What was also interesting was learning about the different applications of online communities in various industries. The examples presented were outstanding. I want to highlight two of which I thought were just really outstanding.

Intuit’s QuickBook Community: This community grew out of a desire to offset rising technical support costs for the company. Instead of adding more staff to answer the phones, Intuit implemented a user community to enable peer-to-peer knowledge sharing. This community became a wild success for many reasons, reaping benefits for both the company and its customers.

The user community allowed Intuit to tap into the talents of enthusiastic customers who oftentimes knew more about the product than the support staff. These power users became community leaders by helping others with their qustions and problems on using QuickBooks. Since these interactions were occurring through written messages, over a period of time the entire community became a repository of valuable information. As such it was crawled by search engines and served on SERP’s. Which in turn became a great resource for customers searching for answers for their particular problem. The implementation was just brilliant in my mind and Intuit reaped financial benefits through cost savings and stronger customer support.
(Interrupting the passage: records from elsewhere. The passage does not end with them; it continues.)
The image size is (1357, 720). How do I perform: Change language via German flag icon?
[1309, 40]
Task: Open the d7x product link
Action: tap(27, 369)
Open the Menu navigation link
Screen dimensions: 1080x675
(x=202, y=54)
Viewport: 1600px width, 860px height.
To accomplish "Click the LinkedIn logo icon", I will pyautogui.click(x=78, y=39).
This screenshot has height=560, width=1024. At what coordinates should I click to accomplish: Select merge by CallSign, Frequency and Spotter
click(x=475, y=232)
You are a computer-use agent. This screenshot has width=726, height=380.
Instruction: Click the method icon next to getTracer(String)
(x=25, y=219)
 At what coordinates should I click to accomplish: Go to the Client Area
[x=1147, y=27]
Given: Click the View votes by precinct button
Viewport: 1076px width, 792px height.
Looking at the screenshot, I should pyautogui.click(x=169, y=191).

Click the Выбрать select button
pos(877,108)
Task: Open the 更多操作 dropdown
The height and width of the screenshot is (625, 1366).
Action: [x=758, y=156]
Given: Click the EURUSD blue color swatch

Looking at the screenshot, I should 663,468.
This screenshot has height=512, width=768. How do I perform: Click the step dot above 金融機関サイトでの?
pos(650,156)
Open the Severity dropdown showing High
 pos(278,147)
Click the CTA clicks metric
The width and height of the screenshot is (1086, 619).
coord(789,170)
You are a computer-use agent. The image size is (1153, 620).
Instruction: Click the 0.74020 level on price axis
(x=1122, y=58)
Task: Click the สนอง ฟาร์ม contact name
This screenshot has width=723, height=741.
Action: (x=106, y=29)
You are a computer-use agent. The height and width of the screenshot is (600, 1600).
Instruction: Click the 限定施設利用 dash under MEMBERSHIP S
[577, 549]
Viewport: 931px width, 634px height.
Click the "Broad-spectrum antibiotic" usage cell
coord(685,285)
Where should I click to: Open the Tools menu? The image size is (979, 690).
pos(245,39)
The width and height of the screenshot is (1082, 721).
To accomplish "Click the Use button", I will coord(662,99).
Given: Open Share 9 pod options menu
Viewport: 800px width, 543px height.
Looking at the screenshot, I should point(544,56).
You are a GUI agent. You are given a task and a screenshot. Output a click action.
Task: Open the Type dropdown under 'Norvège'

iLougne: I liked this example for many reasons. Primarily because this example highlighted how an enthusiastic customer, in this case a iPod user, went out of his way to create a site dedicated to the product. This site then grew to become an Internet “hang out” for iPod enthusiasts the world over. I’m sure many companies are frightened about the prospect of a group of its customers getting together to discuss and disseminate information about their brand. However, as this case highlights there is no reason to fear such efforts. In fact customers are talking about your brand as it relates to them, and if you’re delivering a good product there is no reason not to help your customers express their relationship to the product on an online community.

There were other examples which were very good too, but these two stood out in my mind. As a side note I received an e-mail message from the organizers before the presentation saying that I had won a free copy of Benn’s book. I responded with my address. So, I’m looking forward to reading it and possibly writing a review.